[SOURCE EXTRACT]
RT Journal Article
SR Electronic
T1 Metabolism of diphenyl sulfoxide in perfused guinea pig liver. Involvement of aldehyde oxidase as a sulfoxide reductase.
JF Drug Metabolism and Disposition
JO Drug Metab Dispos
FD American Society for Pharmacology and Experimental Therapeutics
SP 876
OP 881
VO 18
IS 6
A1 S Yoshihara
A1 K Tatsumi
YR 1990
UL http://dmd.aspetjournals.org/content/18/6/876.abstract
AB To evaluate the metabolic capacity of intact guinea pig liver under normoxic and hypoxic conditions, oxidative and reductive metabolism of diphenyl sulfoxide (DPSO) was studied by the nonrecirculating perfusion method in situ. DPSO was exclusively converted into diphenyl sulfone (DPSO2), an oxidative metabolite, under normoxia. When diphenyl sulfide (DPS) was infused, DPSO was eliminated as a predominant metabolite. Judging from the susceptibility toward selective inhibitors of cytochrome P-450, both oxidative steps appear to be catalyzed by cytochrome P-450-dependent monooxygenase rather than flavin adenine dinucleotide-containing monooxygenase. Under hypoxic conditions, however, DPSO2 formation was decreased in parallel with reduced oxygen concentration in the influent perfusate, whereas only a trace amount of DPS, a reductive metabolite, was detected. On the other hand, coinfusion of an electron donor for aldehyde oxidase such as 2-hydroxypyrimidine and benzaldehyde, but not xanthine, markedly stimulated the formation of DPS during hypoxia. These results indicate that the oxidative pathway catalyzed by cytochrome P-450-dependent monooxygenase is predominant in DPSO metabolism under normoxic conditions, whereas only under hypoxia does the reductive pathway become the major one if an electron donor for aldehyde oxidase exists in intact guinea pig liver.

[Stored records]
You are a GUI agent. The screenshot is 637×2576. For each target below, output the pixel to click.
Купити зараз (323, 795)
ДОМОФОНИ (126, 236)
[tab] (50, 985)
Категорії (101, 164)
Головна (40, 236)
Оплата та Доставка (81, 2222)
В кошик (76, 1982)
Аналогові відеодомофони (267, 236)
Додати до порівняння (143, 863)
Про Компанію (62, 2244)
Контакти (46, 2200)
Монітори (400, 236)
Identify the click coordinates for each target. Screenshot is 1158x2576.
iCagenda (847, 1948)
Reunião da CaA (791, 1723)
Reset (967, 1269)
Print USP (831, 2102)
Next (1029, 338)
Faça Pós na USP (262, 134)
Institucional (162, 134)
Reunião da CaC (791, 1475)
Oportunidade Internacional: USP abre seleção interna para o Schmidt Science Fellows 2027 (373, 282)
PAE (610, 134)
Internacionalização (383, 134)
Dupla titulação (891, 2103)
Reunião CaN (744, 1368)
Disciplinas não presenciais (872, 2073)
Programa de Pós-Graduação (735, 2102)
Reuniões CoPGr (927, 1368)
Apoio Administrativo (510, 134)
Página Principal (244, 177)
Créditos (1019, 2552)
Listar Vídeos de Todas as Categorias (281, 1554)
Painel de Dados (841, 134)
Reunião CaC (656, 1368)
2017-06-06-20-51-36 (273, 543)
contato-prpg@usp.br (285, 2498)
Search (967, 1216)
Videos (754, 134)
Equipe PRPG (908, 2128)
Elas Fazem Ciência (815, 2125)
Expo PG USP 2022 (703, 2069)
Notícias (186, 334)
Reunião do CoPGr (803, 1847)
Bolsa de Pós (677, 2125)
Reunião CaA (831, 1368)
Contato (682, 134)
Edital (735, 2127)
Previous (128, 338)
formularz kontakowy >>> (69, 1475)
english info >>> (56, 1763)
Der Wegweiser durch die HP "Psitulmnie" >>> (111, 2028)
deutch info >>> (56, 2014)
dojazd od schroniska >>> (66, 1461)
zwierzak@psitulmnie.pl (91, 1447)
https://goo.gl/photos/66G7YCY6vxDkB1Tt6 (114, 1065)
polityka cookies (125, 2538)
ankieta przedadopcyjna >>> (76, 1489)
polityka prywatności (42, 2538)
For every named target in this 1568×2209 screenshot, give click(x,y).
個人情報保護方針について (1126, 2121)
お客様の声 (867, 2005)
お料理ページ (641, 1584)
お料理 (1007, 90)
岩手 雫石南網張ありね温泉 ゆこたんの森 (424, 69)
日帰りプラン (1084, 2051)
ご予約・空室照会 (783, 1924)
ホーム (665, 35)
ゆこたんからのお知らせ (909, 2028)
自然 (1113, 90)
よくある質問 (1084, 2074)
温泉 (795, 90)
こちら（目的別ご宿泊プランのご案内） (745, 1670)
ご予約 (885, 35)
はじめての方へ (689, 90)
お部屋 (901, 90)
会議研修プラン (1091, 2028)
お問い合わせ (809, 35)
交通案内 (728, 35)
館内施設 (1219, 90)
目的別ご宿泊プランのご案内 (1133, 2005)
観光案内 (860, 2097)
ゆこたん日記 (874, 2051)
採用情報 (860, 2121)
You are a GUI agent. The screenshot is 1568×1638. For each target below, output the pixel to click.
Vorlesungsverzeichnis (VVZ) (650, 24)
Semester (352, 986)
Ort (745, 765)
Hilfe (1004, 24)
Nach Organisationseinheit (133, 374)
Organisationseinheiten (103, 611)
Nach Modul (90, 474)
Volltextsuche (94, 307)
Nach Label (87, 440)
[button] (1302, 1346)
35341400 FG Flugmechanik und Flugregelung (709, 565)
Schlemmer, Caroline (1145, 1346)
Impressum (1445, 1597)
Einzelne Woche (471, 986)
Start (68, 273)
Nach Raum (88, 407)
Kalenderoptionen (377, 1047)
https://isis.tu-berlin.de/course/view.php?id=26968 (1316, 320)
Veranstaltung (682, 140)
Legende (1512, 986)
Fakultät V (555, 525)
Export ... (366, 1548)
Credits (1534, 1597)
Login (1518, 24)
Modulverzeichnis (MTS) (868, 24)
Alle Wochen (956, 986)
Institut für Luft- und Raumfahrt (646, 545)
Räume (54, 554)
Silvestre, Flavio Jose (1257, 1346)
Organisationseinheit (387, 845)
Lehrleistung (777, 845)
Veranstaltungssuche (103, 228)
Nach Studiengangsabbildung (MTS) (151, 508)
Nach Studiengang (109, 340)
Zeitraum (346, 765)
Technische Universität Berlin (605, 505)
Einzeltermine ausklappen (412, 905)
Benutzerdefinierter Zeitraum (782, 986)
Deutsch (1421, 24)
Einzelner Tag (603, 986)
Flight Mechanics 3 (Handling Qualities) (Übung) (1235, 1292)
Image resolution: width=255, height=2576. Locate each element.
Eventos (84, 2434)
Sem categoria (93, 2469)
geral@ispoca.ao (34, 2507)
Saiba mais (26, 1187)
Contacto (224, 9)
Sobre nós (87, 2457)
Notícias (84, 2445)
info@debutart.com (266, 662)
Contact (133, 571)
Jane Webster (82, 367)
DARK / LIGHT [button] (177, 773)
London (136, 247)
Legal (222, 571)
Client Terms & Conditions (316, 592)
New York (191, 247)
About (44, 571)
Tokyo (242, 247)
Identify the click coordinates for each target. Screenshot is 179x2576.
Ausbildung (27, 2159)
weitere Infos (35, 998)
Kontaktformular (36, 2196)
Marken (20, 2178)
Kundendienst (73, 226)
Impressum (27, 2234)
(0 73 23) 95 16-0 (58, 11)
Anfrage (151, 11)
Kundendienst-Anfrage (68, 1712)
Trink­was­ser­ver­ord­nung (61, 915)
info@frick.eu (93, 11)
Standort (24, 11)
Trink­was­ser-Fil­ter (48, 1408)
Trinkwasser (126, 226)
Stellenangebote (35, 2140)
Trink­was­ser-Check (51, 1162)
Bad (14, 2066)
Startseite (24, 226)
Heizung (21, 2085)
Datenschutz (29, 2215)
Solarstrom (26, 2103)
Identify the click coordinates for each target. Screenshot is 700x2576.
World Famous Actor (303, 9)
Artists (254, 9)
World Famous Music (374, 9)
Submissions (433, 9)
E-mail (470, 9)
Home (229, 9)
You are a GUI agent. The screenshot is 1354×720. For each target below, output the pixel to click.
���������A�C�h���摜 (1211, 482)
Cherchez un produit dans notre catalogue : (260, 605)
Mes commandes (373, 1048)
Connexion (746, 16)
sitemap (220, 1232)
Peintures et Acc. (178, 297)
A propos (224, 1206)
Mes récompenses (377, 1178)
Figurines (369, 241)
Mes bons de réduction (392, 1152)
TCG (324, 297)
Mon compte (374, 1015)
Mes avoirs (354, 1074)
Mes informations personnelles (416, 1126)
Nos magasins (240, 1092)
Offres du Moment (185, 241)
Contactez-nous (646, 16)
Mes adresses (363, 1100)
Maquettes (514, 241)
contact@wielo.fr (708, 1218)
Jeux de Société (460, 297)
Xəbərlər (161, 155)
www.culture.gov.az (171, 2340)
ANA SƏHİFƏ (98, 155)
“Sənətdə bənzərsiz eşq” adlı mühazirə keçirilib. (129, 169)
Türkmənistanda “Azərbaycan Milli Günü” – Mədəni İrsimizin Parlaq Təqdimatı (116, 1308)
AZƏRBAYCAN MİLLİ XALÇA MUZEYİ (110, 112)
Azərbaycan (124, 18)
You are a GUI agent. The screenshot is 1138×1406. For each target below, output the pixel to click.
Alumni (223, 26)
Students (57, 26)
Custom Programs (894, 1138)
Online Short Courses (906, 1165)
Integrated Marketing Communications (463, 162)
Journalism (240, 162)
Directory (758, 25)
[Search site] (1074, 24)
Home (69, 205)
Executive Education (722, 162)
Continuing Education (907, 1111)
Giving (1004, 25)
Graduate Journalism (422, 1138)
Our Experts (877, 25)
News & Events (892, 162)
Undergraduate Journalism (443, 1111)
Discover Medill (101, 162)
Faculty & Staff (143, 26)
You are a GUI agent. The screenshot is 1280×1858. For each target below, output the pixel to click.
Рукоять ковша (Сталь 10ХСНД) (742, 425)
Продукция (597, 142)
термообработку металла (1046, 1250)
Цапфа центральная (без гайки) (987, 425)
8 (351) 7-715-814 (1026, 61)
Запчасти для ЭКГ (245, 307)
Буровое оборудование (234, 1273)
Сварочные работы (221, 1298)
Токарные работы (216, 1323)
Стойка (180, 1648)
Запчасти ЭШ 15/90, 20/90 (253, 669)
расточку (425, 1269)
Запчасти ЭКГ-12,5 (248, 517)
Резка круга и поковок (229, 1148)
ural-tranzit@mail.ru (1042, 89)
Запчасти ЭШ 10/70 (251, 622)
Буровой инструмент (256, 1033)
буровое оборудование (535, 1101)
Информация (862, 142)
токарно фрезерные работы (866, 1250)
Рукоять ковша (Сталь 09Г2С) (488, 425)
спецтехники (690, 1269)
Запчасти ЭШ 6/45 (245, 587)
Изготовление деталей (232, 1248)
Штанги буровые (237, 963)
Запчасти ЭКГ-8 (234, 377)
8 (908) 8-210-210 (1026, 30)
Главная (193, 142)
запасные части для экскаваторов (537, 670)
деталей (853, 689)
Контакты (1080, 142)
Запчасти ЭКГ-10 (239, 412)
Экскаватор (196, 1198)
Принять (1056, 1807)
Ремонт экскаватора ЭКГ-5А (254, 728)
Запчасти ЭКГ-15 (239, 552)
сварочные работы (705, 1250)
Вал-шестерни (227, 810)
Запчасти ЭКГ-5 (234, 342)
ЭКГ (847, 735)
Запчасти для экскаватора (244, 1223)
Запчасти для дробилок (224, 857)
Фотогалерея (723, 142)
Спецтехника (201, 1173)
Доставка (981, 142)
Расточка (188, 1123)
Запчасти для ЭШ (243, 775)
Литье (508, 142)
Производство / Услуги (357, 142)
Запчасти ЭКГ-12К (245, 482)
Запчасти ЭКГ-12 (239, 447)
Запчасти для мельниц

[EXERCISE INSTRUCTIONS]
a) Translate this sentence from the diphenyl sulfoxide abstract into Spanish: "DPSO was exclusively converted into diphenyl sulfone (DPSO2), an oxidative metabolite, under normoxia."
b) Decide whether each statement agrees with the diphenyl sulfoxide abstract. Answer yes or no and quote the words that decide it.
(i) Xanthine markedly stimulated DPS formation during hypoxia.
(ii) When DPS was infused, DPSO was eliminated as a predominant metabolite.
(iii) Under hypoxic conditions, DPSO2 formation increased.

[RESPONSES IN ORDER]
a) El DPSO se convirtió exclusivamente en difenil sulfona (DPSO2), un metabolito oxidativo, en condiciones de normoxia.

b)
(i) No: "coinfusion of an electron donor for aldehyde oxidase such as 2-hydroxypyrimidine and benzaldehyde, but not xanthine, markedly stimulated the formation of DPS during hypoxia"
(ii) Yes: "When diphenyl sulfide (DPS) was infused, DPSO was eliminated as a predominant metabolite."
(iii) No: "DPSO2 formation was decreased in parallel with reduced oxygen concentration in the influent perfusate"